Sembrava una questione chiusa, o quantomeno accantonata: lo aveva detto il ministro dell'Economia Pier Carlo Padoan, sottolineando che «introdurre maggiore flessibilità» nel sistema previdenziale «comporterebbe oneri rilevanti». Lo aveva fatto capire anche il braccio destro del premier, Luca Lotti, rinviando al 2018 un futuro intervento sulle pensioni.

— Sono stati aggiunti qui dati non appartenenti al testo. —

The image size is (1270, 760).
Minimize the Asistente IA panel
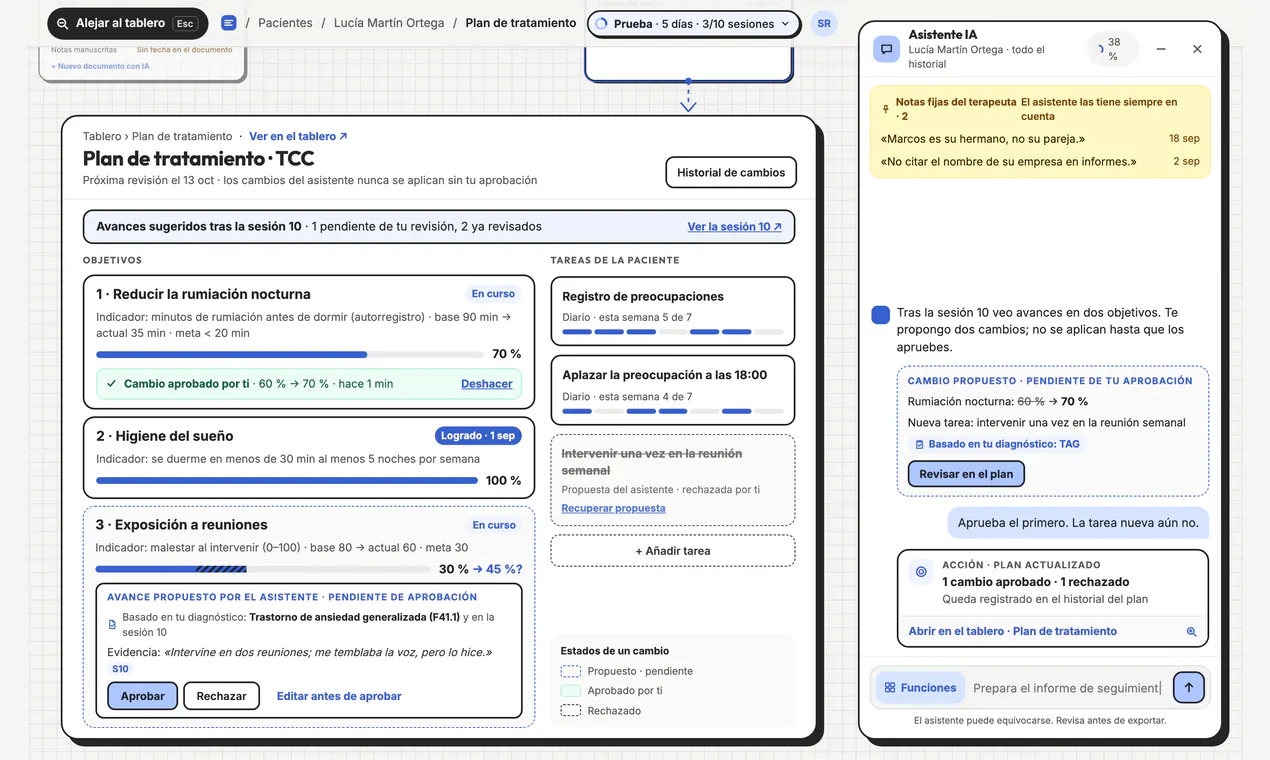[x=1161, y=49]
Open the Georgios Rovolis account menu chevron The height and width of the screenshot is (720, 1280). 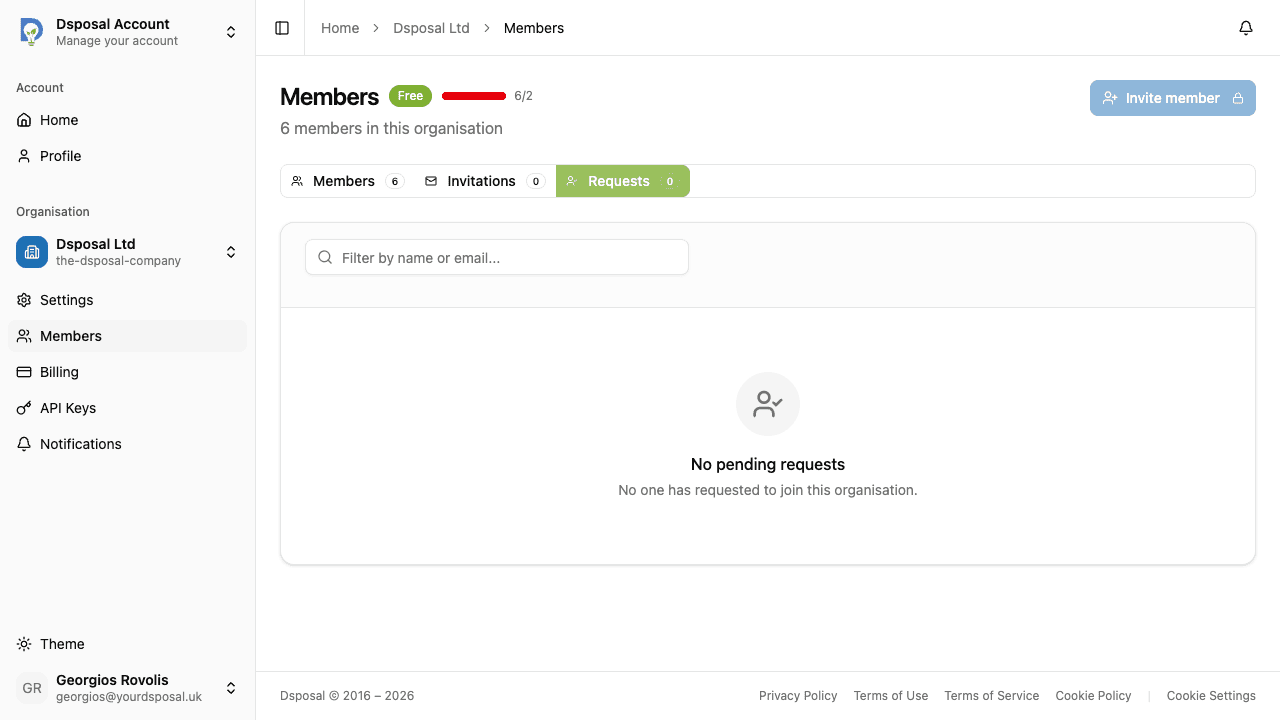(231, 688)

Invece ieri Matteo Renzi ha riaperto a sorpresa la vicenda, scegliendo di rispondere alla lettera di un lettore dell' Unità che la sollevava: «Ho chiesto ai ministri Padoan e Poletti di individuare un meccanismo per consentire più flessibilità in uscita. Spero che riusciremo a trovare un primo rimedio già con la Stabilità», scrive il presidente del Consiglio. Aggiungendo, con riferimento alla questione esodati, che «non posso rispondere delle scelte del passato sulle pensioni, alcune delle quali hanno provocato più costi che risparmi». Un'apertura non nuova, visto che già un paio di settimane fa, partecipando a Porta a porta , aveva spiegato di auspicare che sulla flessibilità previdenziale «spero si possa fare qualcosa nelle prossime settimane o mesi», a patto che la modifica sia «a somma zero per lo Stato».

Padoan invita alla cautela ricordando che «la questione va rivista nel complesso» e che «i principi fondamentali del sistema pensionistico italiano, stabile e solido, vanno preservati». Ma le parole del premier vengono sottolineate dal plauso di Cesare Damiano: «È una buona notizia che ci fa tornare sulla strada giusta», dice il presidente Pd della Commissione Lavoro. «Ovviamente serve un'intesa forte nel governo, e bene ha fatto Renzi a coinvolgere Poletti e Padoan, che si è mostrato più restio. Ma la parola del premier è forte e apre una strada: in commissione siamo già pronti, c'è una proposta a firma mia e di Pierpaolo Baretta sull'uscita a 62 anni e sono pronto a dimostrare che nel medio-lungo periodo non ci sarebbero problemi di costi».

Si riaccende invece la polemica sulle riforme nel Pd. Pier Luigi Bersani, evidentemente preoccupato di perdere definitivamente il controllo della minoranza, fa dietro front e cambia le carte in tavola: non solo il Senato «deve essere elettivo» ma ora dice che bisogna pure rivedere i numeri non solo dei senatori ma anche dei deputati. E sulla sua ennesima giravolta si abbatte l'ira dei renziani, che vedevano l'intesa vicina: «Affermazioni sinceramente incomprensibili», dice Debora Serracchiani. «Alzare continuamente la posta può essere una buona tattica a poker, ma sulle riforme è sconcertante». Categorica la Boschi: «No ai veti.

Siamo disponibili a discutere ma non se c'è la tentazione di ricominciare tutto daccapo».